Islamic charity arrives in Manchester to help in battle against Islamophobia

  • Muslim organisation hosts talks in Manchester during Islamophobia awareness month 
  • Islamic charity discusses the causes of Islamophobia

A series of workshops aimed at combating hate crime is being held at the University of Manchester during Islamophobia awareness month.

Members of the university Islamic Society invited the charity, Muslim Engagement, and Development (MEND) to talk about how communities can help prevent people becoming victims of Islamophobia.

MEND vice-chairwoman Tooba Malik told a meeting: “Islamophobia is not a problem for Muslims, it’s a problem for society.”

Both groups will be holding several events tackling racism this month. MEND is a non-profit organization which seeks to empower and enrich Muslim communities into getting involved with media and politics that affect them.

Islamophobia at Manchester University
Leaflets and stickers handed out at every meeting

Manchester MEND working group chairman, Jawad Amin, blessed the audience and said: “He who alleviates the suffering of a brother or the sufferings of the world, Allah will alleviate his sufferings.”

The meeting heard that there are three main causes of Islamophobia: a biased media, ineffective legislation, and lack of Muslim participation in public life.

Islamophobia at Manchester University
One of the anti-Islamophobia workshops held at the University of Manchester

A study from the University of Lancaster found that for every one moderate reference made about Muslims in the media, there were 21 others that made extremists sentiments about them. A case study was referred to relating to the Sun newspaper’s publication of statics that claimed 20% of Muslims were Jihadi sympathizers. The story was later retracted and an apology was issued.

MEND offers a step by step method for the public to complain against biased media coverage. If three pieces of evidence from the same media outlet can be presented, a formal complaint can be made.   

The Racial and Religious Hatred Act 2006 was identified as an ineffective law as it has resulted in zero convictions since its creation. A conviction can only be reached if abuse is proven and threats are made to stir up hatred. This differs from religious hate crimes where only the intention to stir up hatred needs to be proven. Between 2016/17 Islamophobia allegedly increased by 32%.

It was argued that as that five per cent of the population were Muslim, it would require 32/650 MPs in parliament to be Muslims in order to achieve proper representation. There are currently eight MPs and 16 peers. are Muslim.

The charity outlines several methods that could alleviate Islamophobia. These actions were referred to as ‘cures’. 

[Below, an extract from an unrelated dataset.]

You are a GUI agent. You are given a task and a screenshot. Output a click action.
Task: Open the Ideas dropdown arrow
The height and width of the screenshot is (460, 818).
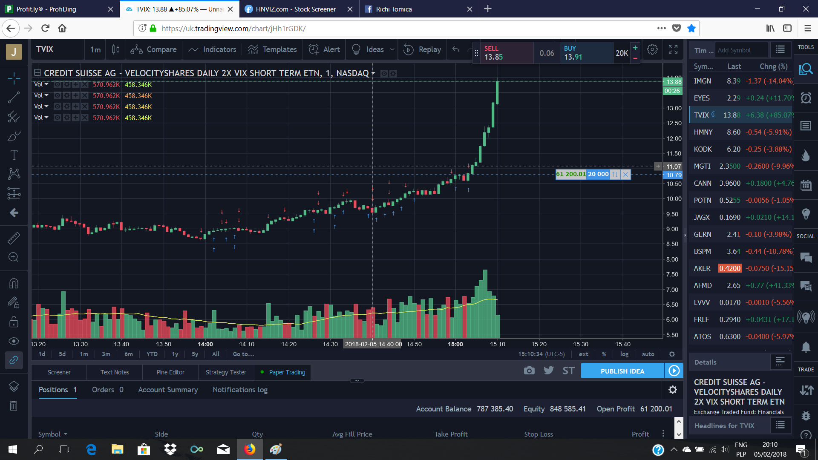pos(392,49)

An Islamophobia response unit was set up by MEND for members of the public. Through this service, they offer emotional support for those feeling victimised. People were encouraged to report any crime to the Police as soon as possible. MEND encourages bringing awareness training to schools where teachers can make children aware of what is acceptable and what is not.

The seminar ended with a Q&A session between Tooba Malik and members of the audience. 

There was a lively debate during the Q&A where a member of the audience inquired how the organisation viewed the lynch mob case were a pakistani woman, Asia Bibi, was sentenced to death via hanging for alleged blasphemy. Tooba stated: MEND does not speak for all Muslims or the actions of others”.